On retrouvera également, au programme, des actions de la métropole sur le champs de la cohésion sociale, avec le soutien à la production neuve de logement sociaux à hauteur de 10 millions d'euros en 2020, l'accompagnement aux grands programmes de développement urbains de l'ANRU (Villeneuves de Grenoble et Echirolles, Champberton-Renaudie à Saint-Martin-d'Hères, Mistral-Lys Rouge à Grenoble), ainsi que d'opérations de réparations sur des ouvrages d'art qualifiées d'"urgentes" pour 20 millions d'euros.

Une stratégie d'investissement assumée

"Ces investissements sont la condition sine qua non de l'attractivité économique du territoire, et donc de la création d'emplois et de richesse", estime la collectivité, dans son communiqué de presse, qui rappelle que ces prévisions se situent dans lignée de sa programmation pluriannuelle d'investissement (PPI).
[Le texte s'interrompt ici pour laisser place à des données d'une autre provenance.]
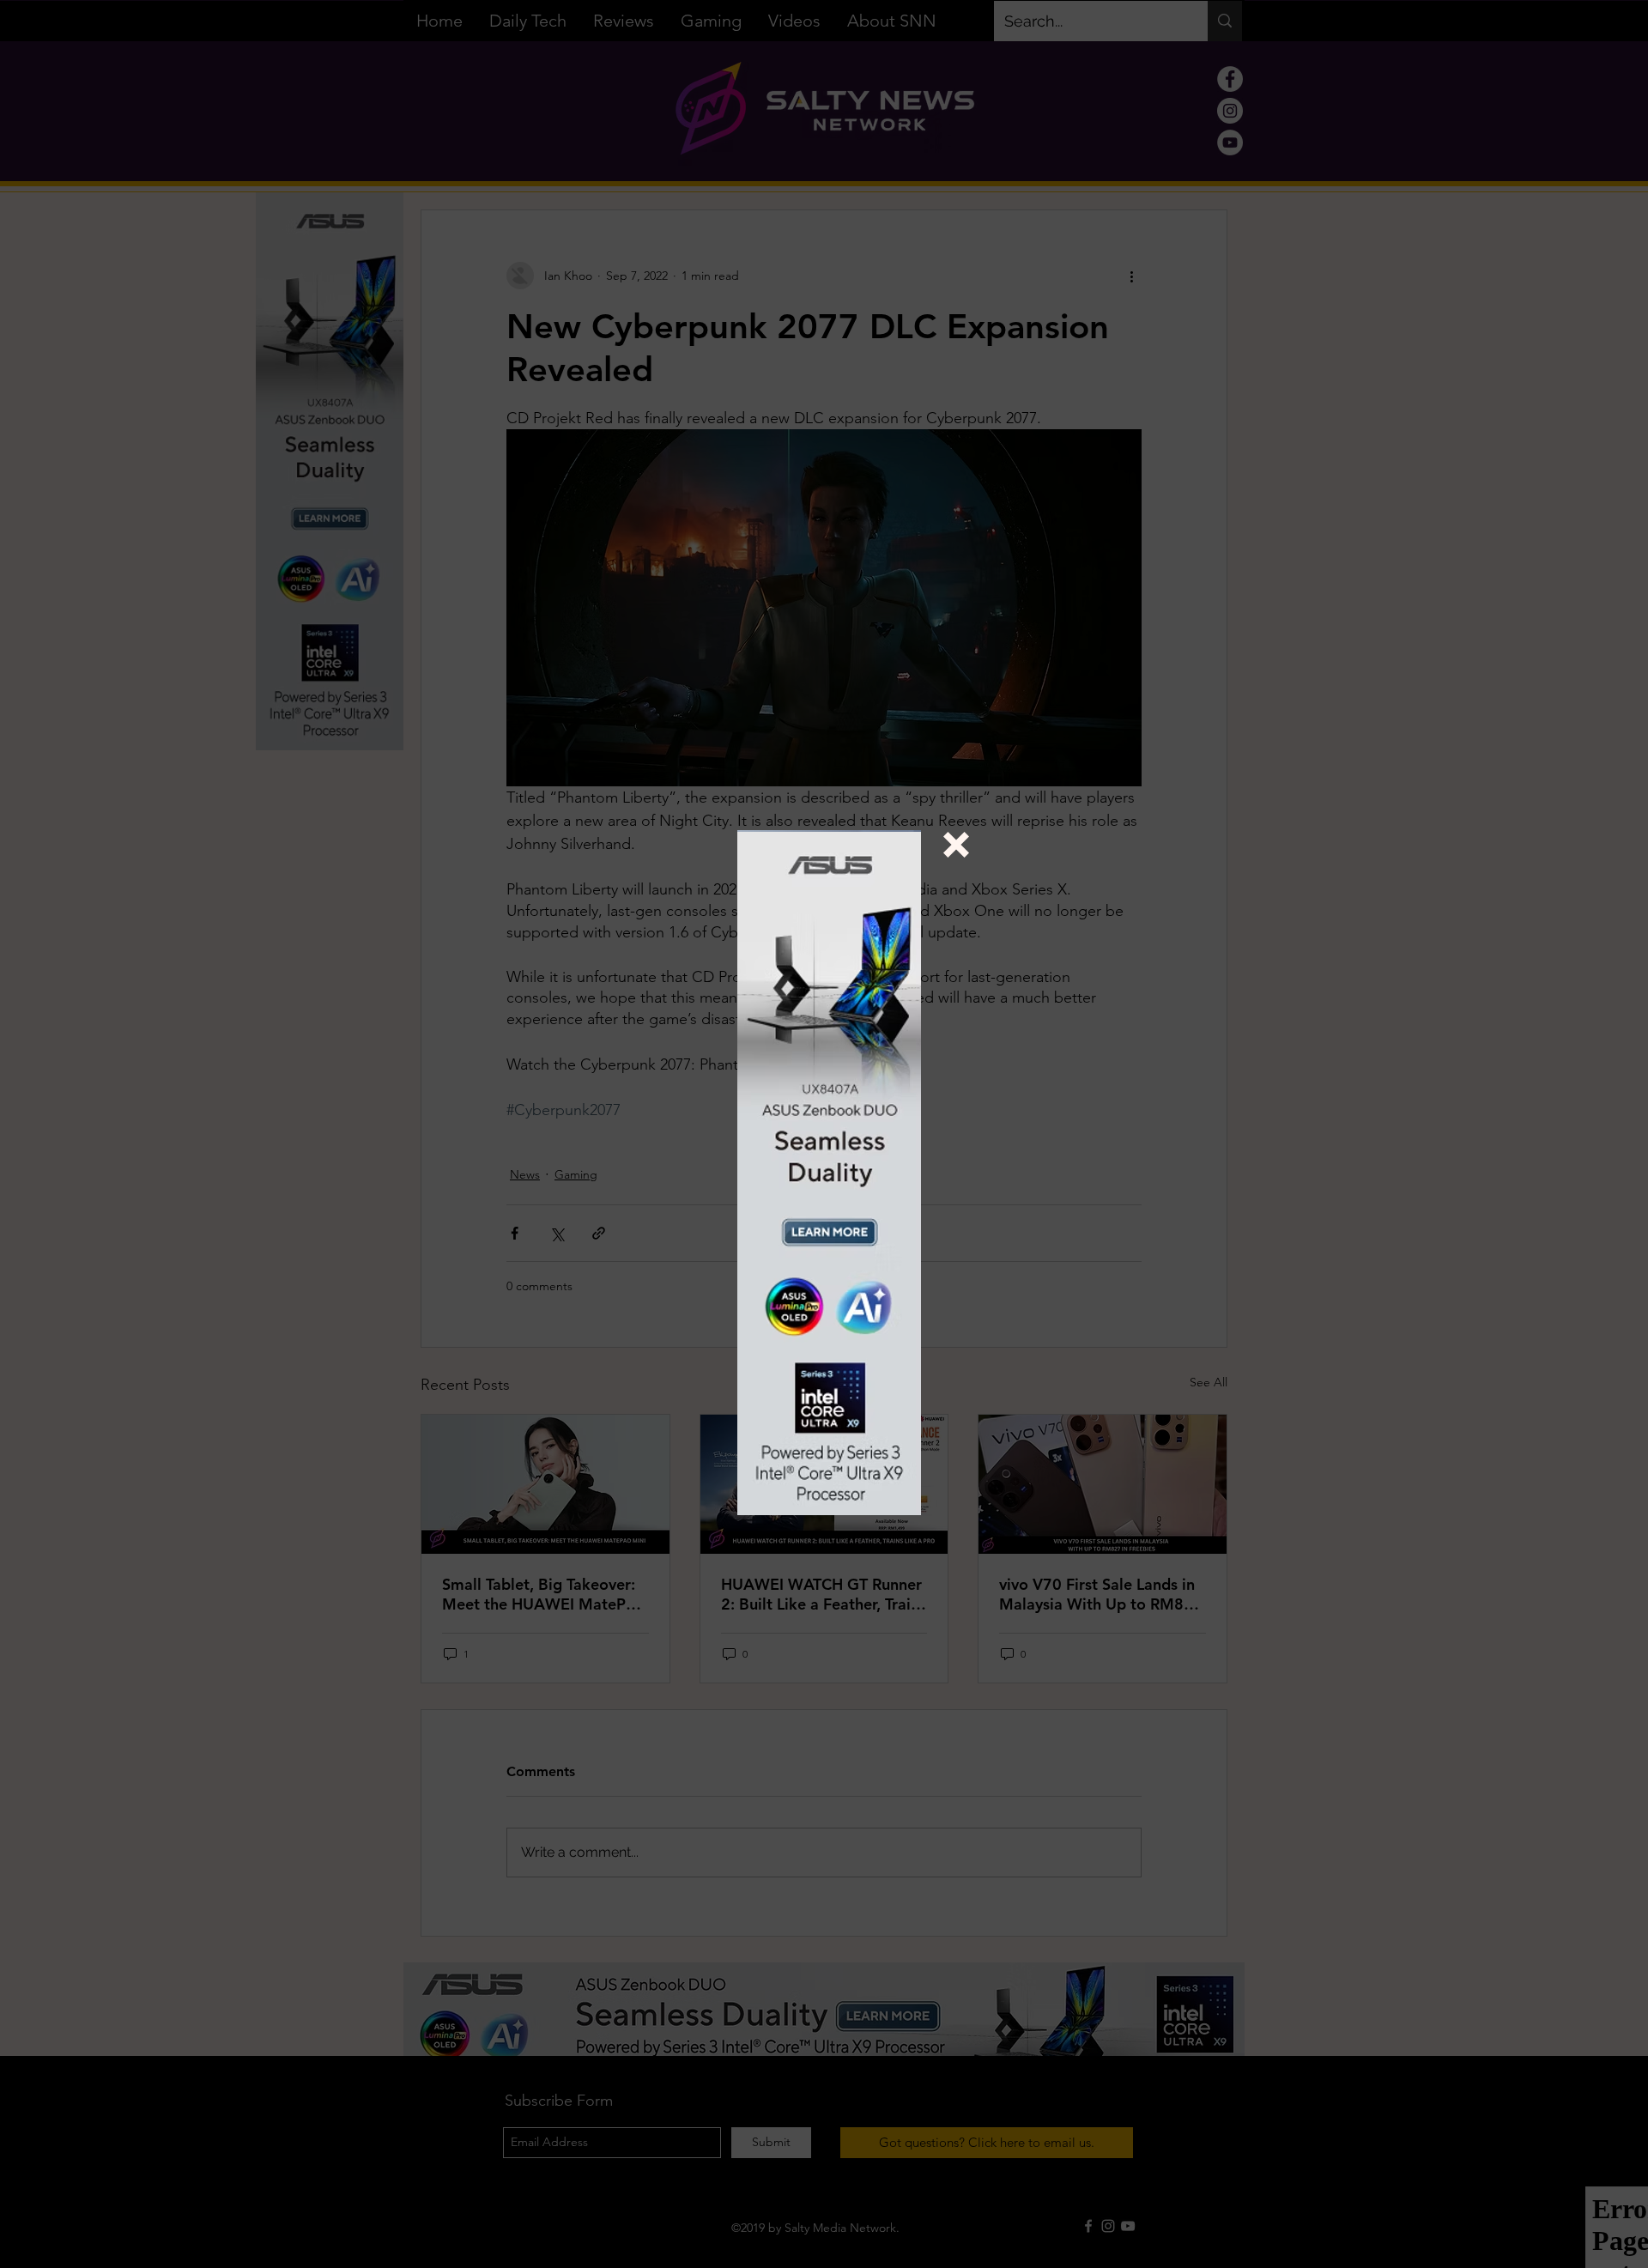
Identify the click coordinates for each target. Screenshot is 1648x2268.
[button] (956, 845)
Un document qui prévoyait notamment "près de 850 millions d'euros investis sur le territoire entre 2014 et 2020". La métropole estime qu'elle a d'ailleurs déjà réalisé près de 84 % de cette programmation (soit 714 millions d'euros) à la fin 2019, et anticipe même un dépassement de cette enveloppe à partir de la fin 2020.

Pour cela, elle mise notamment sur sa capacité à "dégager cette année une épargne brute", qui lui permettrait ainsi de continuer à mettre la main à la poche, mais également d'afficher des taux d'imposition qui demeurent inchangés pour ses habitants, sans pour autant en détailler l'origine. En 2020, la Métropole améliorera ainsi une nouvelle fois sa capacité de désendettement à 6,7 ans (contre 9 ans l'an dernier pour son budget principal et 7 ans pour l'ensemble de ses budgets l'an dernier).

Pour autant, la collectivité devrait à nouveau subir, en 2020, une réduction de sa dotation globale de fonctionnement de la part de l'Etat (estimée à 2,2 %), ce qui représentera une nouvelle diminution de 1,6 millions d'euros par rapport au montant encaissé l'année précédente.

"En cumulé, les ressources de la Métropole auront donc été ponctionnées de 111 millions d'euros entre 2014 et 2020", indique la collectivité grenobloise, qui affirme que "cette baisse sévère de recettes impose de poursuivre les importants efforts de maîtrise de ses dépenses".

Un contexte qui demeure contraint

D'autres recettes dont elle bénéficiait jusqu'ici sont également appelées à disparaître dès l'an prochain, à l'image de la taxe d'habitation sur les résidences principales, que les collectivités ne pourront plus recueillir à compter de 2021.

"Si des mesures de contreparties sont prévues pour les communes et les intercommunalités (transfert de la taxe du foncier bâti des départements pour les unes, reversement de la TVA nationale pour les autres), il n'en reste pas moins que les premiers impacts budgétaires vont se ressentir dès cette année", estime Grenoble Alpes Métropole, non sans regretter que cette réforme fasse "perdre aux collectivités une partie de leur souveraineté financière" face à l'Etat.

D'un autre côté, la Métro a accueilli, depuis 2015, un certain nombre de transferts de compétences liés à son statut : avec l'arrivée, sous son égide, d'équipements d'intérêt métropolitain (MC2, Hexagone, Vélodrome...) en 2016, de la compétence voirie en 2017, de la gestion des milieux aquatiques et prévention des inondations en 2018, ou encore du champs emploi et insertion en 2019... En 2020, ce sera encore le cas puisqu'elle prendra la responsabilité des sites du Col de Porte et du Sappey-en-Chartreuse (à l'exclusion des remontées mécaniques), ainsi qu'en matière d'hébergement et d'accompagnement vers l'emploi pour les plus démunis.

En 2020, la métropole reversera également 119 millions d'euros aux communes, dont 23,5 millions d'euros dans le cadre de la dotation de solidarité communautaire (DSC),  "reconduite à l'identique depuis 2014". Elle restituera également plus de 3 millions d'euros de son produit de taxe d'aménagement aux communes ainsi que 7,6 millions d'euros de dette des communes en 2020 suite aux transferts de compétences réalisés.